Взяла серебряный маленький сливочник и подлила обильно-кудрявую струю в свою чашку, куда подбавила еще и сахара – ложку с верхом. И ритмично, с наслаждением, аппетитно помешивала кофе, кругами, кругами.
– Берите что хотите! Угощайтесь! – прокричал Бартоломью. Он чувствовал, что действие шампанского вот-вот погаснет, и спешил добрать последние крохи веселости, попользоваться – так окидывают соловеющим взглядом освещенную комнату, перед тем как отправиться спать.
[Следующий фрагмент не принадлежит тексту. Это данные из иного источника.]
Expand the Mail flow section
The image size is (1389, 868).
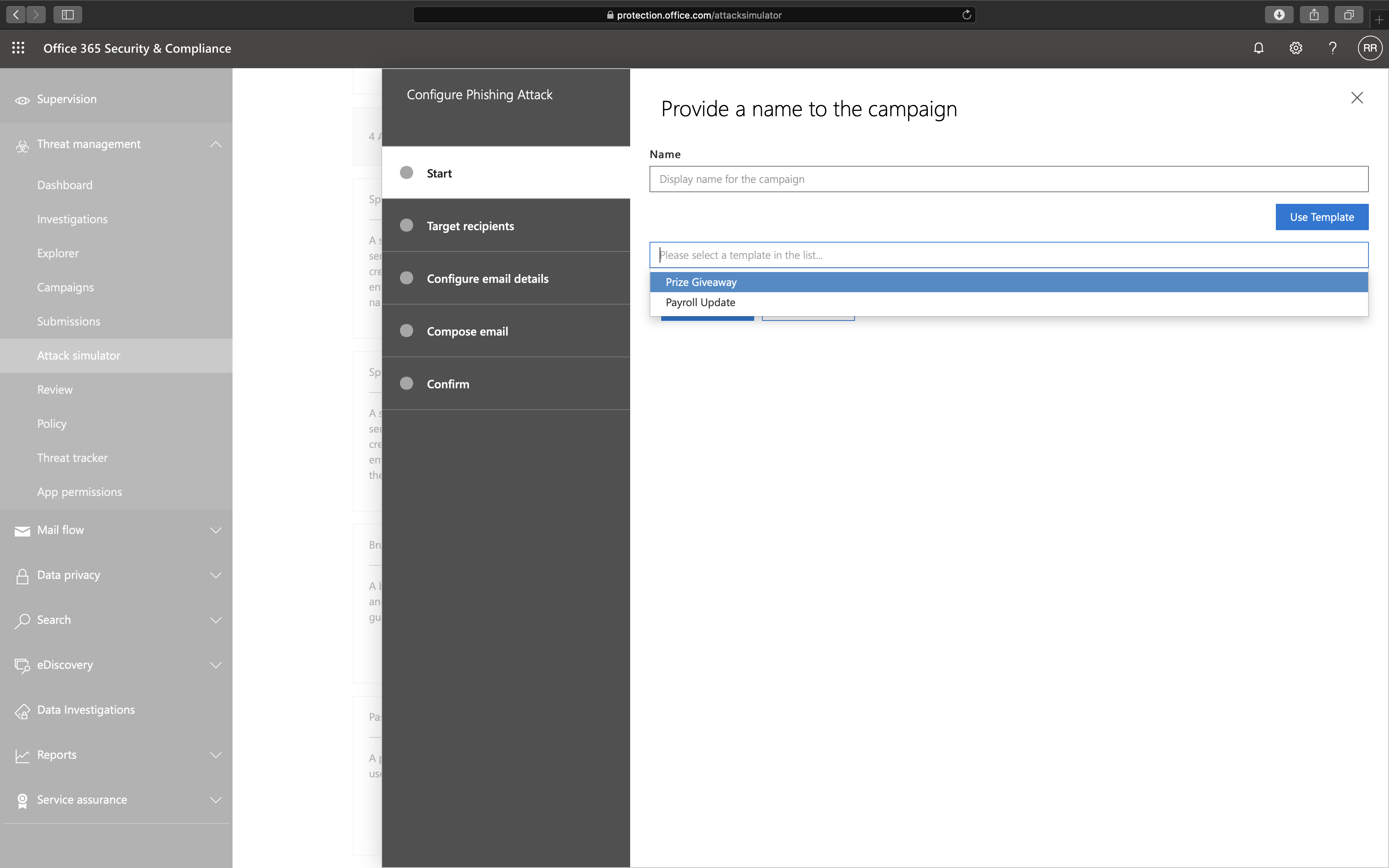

Дитя природы, снова, как рыба в воде, резвясь в этом приливе стариковского благоволенья, над краем чашки глянуло на Джайлза, ощущая себя с ним в тайном сговоре. Какая-то нить их опутала, видимая, невидимая, как тенетник – то видно его, то нет – опутывает былинки перед осенним рассветом. Она всего раз его видела, на крикете. И сплелась между ними та ниточка в первом брезге, когда еще не проступили из темноты побеги и листики более крепкой связи. Перед тем как глотнуть, она глянула. Этот взгляд подбавлял еще сладости чашечке кофе. К чему обирать себя, будто спрашивал этот взгляд, терять хоть единую каплю, которую можно выдавить из нашей спелой, тающей, нашей обворожительной жизни? И она прихлебнула из чашки. И воздух вокруг нее накалился. Бартоломью это чувствовал, Джайлз это чувствовал. Будь он конь, темную холку его передернуло бы, словно туда сел овод. Айзу тоже передернуло. Злость, ревность ей царапали кожу.
– А теперь, – миссис Манреза поставила чашку, – насчет этого праздника, куда мы вломились. – И это тоже у нее вышло кругло и сладко, как абрикос, который буравят осы. – Расскажите же мне, что это будет такое? – Она повернулась. – Я, кажется, слышу? – прислушалась. И услышала смех в кустах, там, где терраса ныряет в кусты.
За прудом с кувшинками земля опять опускалась, и там, в ложбине, куманика наступала на пятки подлеску. И вечно была тень: летом в солнечных бликах, холодная и сырая зимой. Летом вечно летали бабочки: промахивали аполлоны, парили торжественные адмиралы, капустницы скромно облетали кусты, как надевшие кисейные платья, довольные судьбою молочницы. Ловле бабочек из поколения в поколение учились именно здесь: Бартоломью и Люси, Джайлз, Джордж только позавчера приступил к ученью, когда прихлопнул капустницу крохотным зеленым сачком.